Set task:
Please print the data below word for word, starting at the line that contains "Select the BREAK SLLIDES slide thumbnail" and stopping after the line that contains "will click(x=495, y=247).".

Dataset excerpts:
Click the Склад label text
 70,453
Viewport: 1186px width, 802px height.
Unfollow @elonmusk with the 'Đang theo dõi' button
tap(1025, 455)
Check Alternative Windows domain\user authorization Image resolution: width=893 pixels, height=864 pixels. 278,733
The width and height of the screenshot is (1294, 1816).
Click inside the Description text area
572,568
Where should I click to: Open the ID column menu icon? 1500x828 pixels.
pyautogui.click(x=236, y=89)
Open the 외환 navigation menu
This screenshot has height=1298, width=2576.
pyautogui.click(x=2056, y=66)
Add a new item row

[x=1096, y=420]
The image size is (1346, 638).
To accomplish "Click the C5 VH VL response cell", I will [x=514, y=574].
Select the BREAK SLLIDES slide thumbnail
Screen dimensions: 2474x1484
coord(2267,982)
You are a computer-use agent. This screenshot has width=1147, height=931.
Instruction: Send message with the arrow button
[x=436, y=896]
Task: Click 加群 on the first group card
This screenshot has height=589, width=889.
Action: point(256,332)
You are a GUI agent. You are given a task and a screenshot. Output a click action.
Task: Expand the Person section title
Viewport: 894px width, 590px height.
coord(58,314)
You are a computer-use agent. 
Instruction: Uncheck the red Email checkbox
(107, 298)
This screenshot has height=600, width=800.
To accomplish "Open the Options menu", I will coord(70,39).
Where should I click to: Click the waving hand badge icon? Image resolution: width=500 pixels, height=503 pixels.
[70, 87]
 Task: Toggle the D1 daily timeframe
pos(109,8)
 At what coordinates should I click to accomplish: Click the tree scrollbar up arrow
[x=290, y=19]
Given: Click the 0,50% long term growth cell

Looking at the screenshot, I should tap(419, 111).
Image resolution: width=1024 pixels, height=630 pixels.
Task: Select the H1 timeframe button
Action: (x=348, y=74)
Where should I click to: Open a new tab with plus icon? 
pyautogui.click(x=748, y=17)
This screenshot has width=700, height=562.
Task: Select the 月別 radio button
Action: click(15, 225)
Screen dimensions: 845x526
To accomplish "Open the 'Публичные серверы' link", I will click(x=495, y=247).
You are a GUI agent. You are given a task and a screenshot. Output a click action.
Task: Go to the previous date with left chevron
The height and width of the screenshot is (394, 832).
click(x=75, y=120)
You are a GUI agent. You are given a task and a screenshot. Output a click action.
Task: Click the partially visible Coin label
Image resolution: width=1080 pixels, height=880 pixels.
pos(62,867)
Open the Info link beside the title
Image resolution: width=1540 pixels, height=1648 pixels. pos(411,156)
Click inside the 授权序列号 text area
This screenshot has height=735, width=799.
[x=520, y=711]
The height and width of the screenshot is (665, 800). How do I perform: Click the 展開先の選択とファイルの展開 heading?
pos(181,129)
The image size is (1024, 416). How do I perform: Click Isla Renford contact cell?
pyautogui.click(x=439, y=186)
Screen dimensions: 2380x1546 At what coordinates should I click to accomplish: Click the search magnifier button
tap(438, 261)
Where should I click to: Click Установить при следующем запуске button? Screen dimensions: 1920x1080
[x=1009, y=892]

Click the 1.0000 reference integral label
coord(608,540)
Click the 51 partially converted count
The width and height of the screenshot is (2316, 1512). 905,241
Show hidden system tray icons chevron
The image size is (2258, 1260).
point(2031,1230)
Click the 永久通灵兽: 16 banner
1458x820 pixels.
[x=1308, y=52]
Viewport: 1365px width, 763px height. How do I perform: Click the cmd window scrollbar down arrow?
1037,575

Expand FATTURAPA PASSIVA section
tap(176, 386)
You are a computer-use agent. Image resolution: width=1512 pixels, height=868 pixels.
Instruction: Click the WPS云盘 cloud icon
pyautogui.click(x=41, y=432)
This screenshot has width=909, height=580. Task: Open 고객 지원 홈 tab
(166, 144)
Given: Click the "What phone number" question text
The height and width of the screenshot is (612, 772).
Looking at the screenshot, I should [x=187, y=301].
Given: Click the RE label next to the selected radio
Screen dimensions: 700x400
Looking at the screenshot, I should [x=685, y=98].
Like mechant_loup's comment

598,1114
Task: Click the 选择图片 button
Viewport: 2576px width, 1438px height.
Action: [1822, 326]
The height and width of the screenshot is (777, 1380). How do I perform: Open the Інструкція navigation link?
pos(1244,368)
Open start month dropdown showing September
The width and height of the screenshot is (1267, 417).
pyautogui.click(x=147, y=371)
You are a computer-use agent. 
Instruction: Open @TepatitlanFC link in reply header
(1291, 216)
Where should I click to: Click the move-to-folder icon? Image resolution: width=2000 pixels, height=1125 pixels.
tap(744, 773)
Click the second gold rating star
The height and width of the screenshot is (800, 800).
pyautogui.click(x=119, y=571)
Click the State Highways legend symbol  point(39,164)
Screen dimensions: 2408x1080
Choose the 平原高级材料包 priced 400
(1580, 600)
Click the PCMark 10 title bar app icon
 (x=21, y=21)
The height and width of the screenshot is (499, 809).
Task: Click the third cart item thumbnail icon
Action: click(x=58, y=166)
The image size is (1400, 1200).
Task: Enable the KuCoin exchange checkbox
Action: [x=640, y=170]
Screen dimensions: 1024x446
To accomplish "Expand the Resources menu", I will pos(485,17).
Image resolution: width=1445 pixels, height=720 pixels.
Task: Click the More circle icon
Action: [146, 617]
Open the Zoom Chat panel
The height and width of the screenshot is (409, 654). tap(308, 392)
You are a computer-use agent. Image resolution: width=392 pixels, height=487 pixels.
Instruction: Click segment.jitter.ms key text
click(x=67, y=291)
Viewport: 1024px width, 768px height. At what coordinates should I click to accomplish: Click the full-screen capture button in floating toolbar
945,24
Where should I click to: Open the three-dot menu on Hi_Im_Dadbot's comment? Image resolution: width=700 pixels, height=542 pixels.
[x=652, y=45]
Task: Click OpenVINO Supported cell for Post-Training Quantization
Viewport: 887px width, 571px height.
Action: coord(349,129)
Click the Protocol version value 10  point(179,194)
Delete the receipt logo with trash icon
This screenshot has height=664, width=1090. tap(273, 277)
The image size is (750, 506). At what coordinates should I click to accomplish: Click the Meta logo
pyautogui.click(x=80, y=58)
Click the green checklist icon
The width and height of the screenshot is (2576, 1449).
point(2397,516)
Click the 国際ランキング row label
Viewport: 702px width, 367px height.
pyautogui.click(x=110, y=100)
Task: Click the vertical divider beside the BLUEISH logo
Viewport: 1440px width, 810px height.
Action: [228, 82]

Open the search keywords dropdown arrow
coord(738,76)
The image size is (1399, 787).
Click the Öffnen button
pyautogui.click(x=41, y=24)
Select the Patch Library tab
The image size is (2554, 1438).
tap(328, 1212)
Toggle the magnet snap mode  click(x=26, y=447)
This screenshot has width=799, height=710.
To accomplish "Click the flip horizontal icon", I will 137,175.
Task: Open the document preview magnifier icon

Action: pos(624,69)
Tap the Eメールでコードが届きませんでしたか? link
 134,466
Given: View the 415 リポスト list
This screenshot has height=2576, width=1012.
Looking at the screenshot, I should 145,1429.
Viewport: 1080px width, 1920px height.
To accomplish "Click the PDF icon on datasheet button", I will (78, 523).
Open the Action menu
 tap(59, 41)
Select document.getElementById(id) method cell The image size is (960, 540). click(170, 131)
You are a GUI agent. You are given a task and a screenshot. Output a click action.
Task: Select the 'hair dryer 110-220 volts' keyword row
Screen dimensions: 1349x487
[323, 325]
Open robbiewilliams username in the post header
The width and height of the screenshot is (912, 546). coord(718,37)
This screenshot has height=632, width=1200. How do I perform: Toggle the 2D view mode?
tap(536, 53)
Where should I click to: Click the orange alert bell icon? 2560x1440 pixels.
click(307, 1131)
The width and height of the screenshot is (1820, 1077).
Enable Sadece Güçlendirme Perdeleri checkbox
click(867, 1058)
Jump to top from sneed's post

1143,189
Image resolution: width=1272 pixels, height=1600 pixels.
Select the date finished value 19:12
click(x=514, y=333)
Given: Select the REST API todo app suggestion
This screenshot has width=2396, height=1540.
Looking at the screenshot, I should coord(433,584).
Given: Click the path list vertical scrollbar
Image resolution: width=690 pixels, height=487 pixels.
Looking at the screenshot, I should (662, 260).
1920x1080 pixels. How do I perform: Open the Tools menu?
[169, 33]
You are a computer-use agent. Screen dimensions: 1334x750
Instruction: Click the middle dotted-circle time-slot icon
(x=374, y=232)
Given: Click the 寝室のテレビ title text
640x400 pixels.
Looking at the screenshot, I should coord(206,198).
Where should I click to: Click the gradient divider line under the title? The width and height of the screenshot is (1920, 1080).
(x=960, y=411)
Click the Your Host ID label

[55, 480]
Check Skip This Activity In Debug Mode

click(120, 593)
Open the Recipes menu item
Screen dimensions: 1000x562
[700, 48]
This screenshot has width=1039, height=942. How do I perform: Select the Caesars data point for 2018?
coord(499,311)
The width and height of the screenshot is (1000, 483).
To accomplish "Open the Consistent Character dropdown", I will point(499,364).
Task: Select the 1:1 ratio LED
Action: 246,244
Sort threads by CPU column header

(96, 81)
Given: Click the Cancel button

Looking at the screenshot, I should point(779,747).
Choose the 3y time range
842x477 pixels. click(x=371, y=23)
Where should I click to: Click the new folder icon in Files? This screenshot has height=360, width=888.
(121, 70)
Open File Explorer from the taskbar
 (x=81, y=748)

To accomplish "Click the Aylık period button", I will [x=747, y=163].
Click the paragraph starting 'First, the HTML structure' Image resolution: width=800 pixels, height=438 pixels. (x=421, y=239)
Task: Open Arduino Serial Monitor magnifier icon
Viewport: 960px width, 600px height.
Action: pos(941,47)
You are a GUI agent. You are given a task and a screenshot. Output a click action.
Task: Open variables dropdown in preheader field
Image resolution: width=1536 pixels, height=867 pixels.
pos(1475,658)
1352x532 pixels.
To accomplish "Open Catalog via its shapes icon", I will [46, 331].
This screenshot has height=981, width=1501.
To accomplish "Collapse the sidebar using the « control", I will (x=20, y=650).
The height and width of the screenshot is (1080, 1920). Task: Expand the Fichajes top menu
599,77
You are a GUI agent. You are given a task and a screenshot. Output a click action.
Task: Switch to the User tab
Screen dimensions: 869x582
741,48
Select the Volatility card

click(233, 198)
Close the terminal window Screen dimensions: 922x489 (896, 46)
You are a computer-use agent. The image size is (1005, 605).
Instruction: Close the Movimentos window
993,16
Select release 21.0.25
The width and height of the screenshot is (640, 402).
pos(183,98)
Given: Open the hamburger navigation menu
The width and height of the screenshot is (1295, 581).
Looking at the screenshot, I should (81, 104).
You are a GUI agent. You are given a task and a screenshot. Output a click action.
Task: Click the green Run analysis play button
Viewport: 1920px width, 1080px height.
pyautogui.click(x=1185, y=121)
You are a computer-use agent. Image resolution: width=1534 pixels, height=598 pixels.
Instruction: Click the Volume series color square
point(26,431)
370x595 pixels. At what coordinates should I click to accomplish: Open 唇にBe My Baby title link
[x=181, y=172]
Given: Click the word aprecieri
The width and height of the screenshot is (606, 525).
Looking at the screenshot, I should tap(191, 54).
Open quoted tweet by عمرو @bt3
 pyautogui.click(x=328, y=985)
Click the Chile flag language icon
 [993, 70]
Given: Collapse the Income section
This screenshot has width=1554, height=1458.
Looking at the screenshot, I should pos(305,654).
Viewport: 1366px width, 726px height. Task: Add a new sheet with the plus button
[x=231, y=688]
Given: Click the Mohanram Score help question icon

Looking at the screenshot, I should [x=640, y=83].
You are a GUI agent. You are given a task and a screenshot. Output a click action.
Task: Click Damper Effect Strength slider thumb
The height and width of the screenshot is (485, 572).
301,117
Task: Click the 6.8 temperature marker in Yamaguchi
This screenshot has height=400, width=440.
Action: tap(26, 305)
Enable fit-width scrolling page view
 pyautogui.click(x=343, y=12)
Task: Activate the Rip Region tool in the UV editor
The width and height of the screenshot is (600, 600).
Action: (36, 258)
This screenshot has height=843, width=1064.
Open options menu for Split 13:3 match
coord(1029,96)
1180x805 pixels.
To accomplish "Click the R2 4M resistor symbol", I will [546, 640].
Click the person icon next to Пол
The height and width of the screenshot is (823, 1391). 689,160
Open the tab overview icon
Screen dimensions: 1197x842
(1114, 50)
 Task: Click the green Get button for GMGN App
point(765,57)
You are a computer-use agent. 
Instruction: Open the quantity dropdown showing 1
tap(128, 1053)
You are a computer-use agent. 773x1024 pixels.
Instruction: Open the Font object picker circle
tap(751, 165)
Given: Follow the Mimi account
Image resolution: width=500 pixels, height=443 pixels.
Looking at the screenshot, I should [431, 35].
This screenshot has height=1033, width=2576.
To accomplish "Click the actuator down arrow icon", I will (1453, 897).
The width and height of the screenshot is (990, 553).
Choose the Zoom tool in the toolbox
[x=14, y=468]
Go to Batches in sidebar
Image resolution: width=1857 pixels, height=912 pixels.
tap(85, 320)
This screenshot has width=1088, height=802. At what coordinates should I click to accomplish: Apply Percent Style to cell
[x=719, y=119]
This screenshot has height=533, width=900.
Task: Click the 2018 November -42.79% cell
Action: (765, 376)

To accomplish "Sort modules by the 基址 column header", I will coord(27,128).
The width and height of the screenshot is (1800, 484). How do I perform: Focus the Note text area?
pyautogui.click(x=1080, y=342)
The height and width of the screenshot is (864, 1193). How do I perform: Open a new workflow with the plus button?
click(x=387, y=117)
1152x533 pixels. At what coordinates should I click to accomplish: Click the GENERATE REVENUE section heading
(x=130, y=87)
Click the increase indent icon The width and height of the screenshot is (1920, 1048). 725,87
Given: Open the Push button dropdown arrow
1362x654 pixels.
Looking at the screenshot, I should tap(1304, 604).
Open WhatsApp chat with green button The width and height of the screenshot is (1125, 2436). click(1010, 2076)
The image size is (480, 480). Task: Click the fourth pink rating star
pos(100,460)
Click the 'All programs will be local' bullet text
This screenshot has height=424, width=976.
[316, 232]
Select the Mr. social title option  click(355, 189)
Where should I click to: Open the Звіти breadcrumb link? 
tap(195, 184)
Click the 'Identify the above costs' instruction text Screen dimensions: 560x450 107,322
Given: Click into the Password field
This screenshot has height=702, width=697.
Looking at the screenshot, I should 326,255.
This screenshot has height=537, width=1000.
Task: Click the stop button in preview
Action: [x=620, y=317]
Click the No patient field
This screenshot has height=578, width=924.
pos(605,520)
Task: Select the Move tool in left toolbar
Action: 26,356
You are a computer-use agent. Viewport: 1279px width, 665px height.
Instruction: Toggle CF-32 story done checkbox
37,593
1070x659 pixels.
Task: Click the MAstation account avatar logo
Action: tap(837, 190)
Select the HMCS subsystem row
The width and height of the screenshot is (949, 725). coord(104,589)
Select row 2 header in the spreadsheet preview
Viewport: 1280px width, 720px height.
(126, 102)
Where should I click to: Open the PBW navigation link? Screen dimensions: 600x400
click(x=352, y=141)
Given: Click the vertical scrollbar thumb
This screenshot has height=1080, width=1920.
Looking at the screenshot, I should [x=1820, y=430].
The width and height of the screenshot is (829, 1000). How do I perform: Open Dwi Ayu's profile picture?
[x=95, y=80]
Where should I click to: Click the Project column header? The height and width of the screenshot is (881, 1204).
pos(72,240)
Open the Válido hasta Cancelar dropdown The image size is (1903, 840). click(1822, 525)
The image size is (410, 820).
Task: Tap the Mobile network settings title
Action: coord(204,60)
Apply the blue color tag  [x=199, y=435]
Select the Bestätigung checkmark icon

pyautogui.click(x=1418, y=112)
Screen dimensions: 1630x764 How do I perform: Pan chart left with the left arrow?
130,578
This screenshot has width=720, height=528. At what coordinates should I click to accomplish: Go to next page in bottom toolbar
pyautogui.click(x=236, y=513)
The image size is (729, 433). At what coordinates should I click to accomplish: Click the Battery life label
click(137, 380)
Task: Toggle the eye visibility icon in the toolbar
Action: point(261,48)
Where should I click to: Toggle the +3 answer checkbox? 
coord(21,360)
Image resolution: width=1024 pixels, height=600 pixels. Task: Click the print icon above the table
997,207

Result of the exercise:
Select the BREAK SLLIDES slide thumbnail
Screen dimensions: 2474x1484
coord(2267,982)
You are a computer-use agent. This screenshot has width=1147, height=931.
Instruction: Send message with the arrow button
[x=436, y=896]
Task: Click 加群 on the first group card
This screenshot has height=589, width=889.
Action: point(256,332)
You are a GUI agent. You are given a task and a screenshot. Output a click action.
Task: Expand the Person section title
Viewport: 894px width, 590px height.
coord(58,314)
You are a computer-use agent. 
Instruction: Uncheck the red Email checkbox
(107, 298)
This screenshot has height=600, width=800.
To accomplish "Open the Options menu", I will coord(70,39).
Where should I click to: Click the waving hand badge icon? Image resolution: width=500 pixels, height=503 pixels.
[70, 87]
 Task: Toggle the D1 daily timeframe
pos(109,8)
 At what coordinates should I click to accomplish: Click the tree scrollbar up arrow
[x=290, y=19]
Given: Click the 0,50% long term growth cell

Looking at the screenshot, I should tap(419, 111).
Image resolution: width=1024 pixels, height=630 pixels.
Task: Select the H1 timeframe button
Action: (x=348, y=74)
Where should I click to: Open a new tab with plus icon? 
pyautogui.click(x=748, y=17)
This screenshot has width=700, height=562.
Task: Select the 月別 radio button
Action: click(15, 225)
Screen dimensions: 845x526
To accomplish "Open the 'Публичные серверы' link", I will click(x=495, y=247).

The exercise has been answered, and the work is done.